Cyclical slowdown, regulatory transitions and a risk averse financial system are the key drivers for this consolidation, the report said.
Here’s what Deutsche Bank Research said on these three drivers:
- Cyclical dynamics seem to be the most dominant consolidation driver in sectors such as metals, infrastructure and cement.
- Regulatory developments were important consolidation driver in the real estate sector. Also, the impact of developments such as the implementation of the Goods and Services Tax will continue to have a formalization impact in days ahead.
- A risk averse financial system (especially the banks) also contributed towards the consolidation. Relatively lower cost of capital of better rated companies also aided the trend.
We believe, with improving growth outlook, post consolidation industry leaders are likely to witness an improved earnings growth momentum in coming quarters. We expect steel, banks, real estate, construction and engineering, and utilities companies to benefit from this trend.Deutsche Bank Research Report
The brokerage believes that growth momentum is broadening in India and this was reflected in the first quarter corporate earnings. The advantage of operating leverage is likely to kick in now, the report said. Deutsche Bank Research’s recent indicators on higher capacity utilisation also imply that companies with higher operating leverage are likely to benefit from the reviving demand and also from selective return of pricing power.

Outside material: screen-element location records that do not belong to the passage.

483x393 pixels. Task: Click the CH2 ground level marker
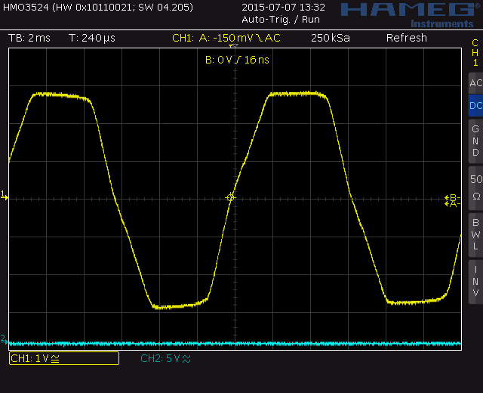coord(4,339)

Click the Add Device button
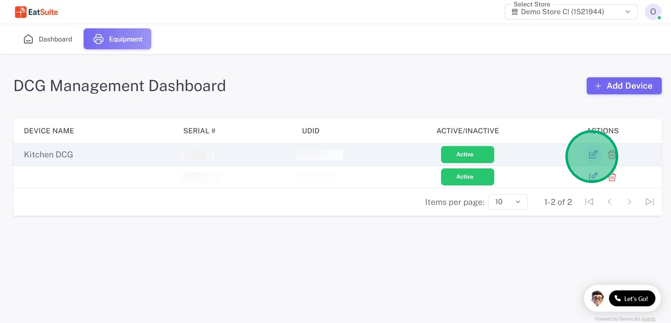pos(624,86)
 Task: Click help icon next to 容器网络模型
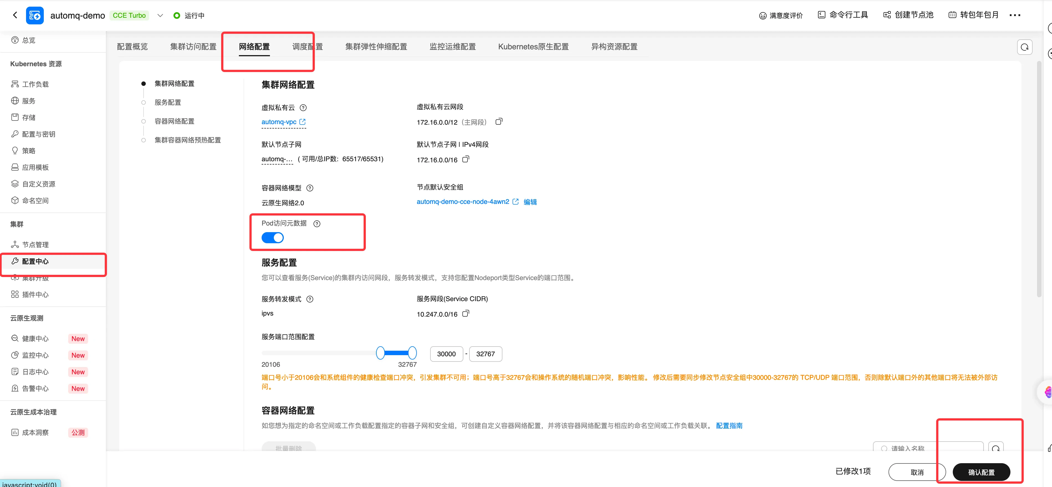pos(310,188)
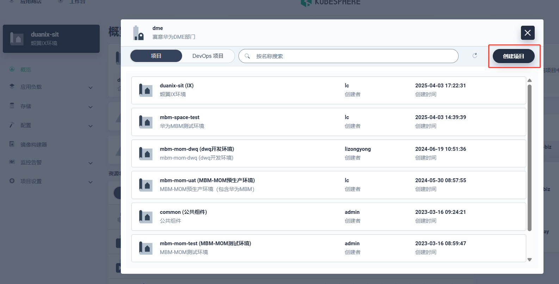Expand the 存储 sidebar section

(x=51, y=106)
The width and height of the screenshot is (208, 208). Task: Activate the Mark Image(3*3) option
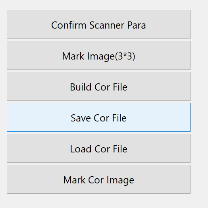coord(98,55)
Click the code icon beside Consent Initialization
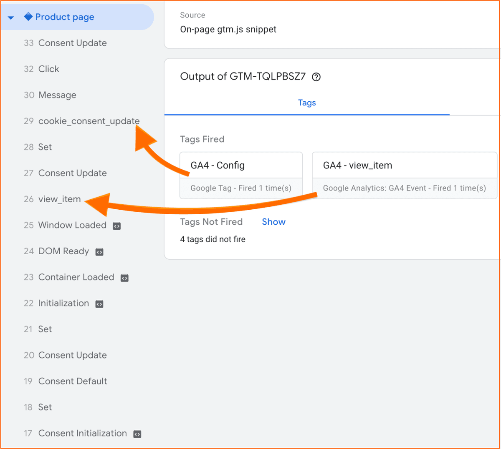The width and height of the screenshot is (501, 449). click(137, 434)
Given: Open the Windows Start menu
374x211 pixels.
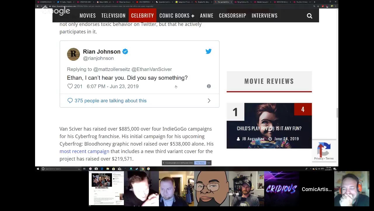Looking at the screenshot, I should click(38, 169).
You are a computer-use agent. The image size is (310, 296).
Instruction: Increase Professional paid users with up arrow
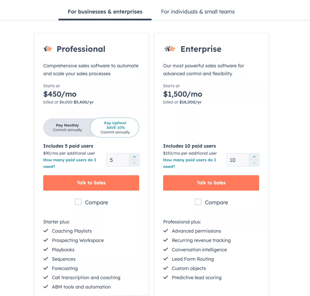pos(134,157)
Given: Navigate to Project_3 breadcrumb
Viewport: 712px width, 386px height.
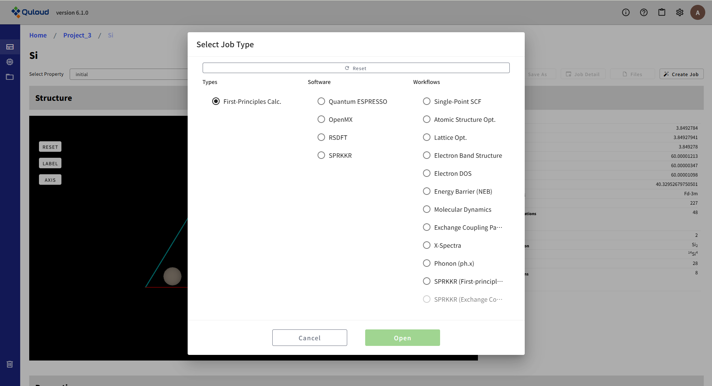Looking at the screenshot, I should (x=77, y=35).
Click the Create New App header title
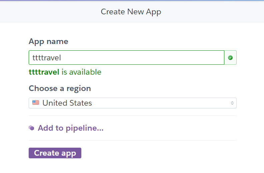264x173 pixels. (x=131, y=12)
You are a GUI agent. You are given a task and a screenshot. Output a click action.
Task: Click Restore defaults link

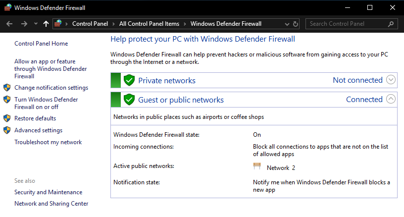(x=35, y=118)
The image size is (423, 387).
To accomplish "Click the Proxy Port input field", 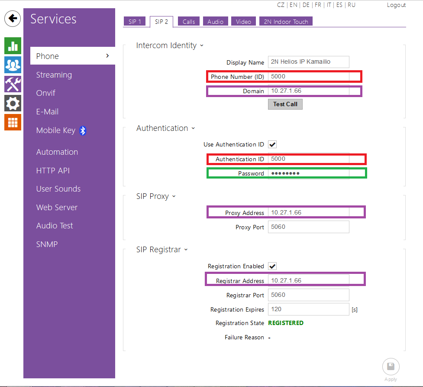I will click(308, 227).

Corporate India’s broader financial leverage situation has improved significantly. The median debt-to-equity ratio of BSE companies is at a decade low.
Key Changes In Deutsche Bank Research’s Model Portfolio:
- Stocks added: State Bank of India, ICICI Prudential Life Insurance Co. Ltd., Eicher Motors Ltd., and Bharti Infratel Ltd.
- Stocks dropped: SBI Life Insurance Co. Ltd., Bhart Airtel Ltd., and Maruti Suzuki India Ltd.
- Increased weight: NTPC, BHEL, Ashok Leyland Ltd., and Titan Co. Ltd.
- Reduced weight: Reliance Industries Ltd., ONGC Ltd., and HDFC Ltd.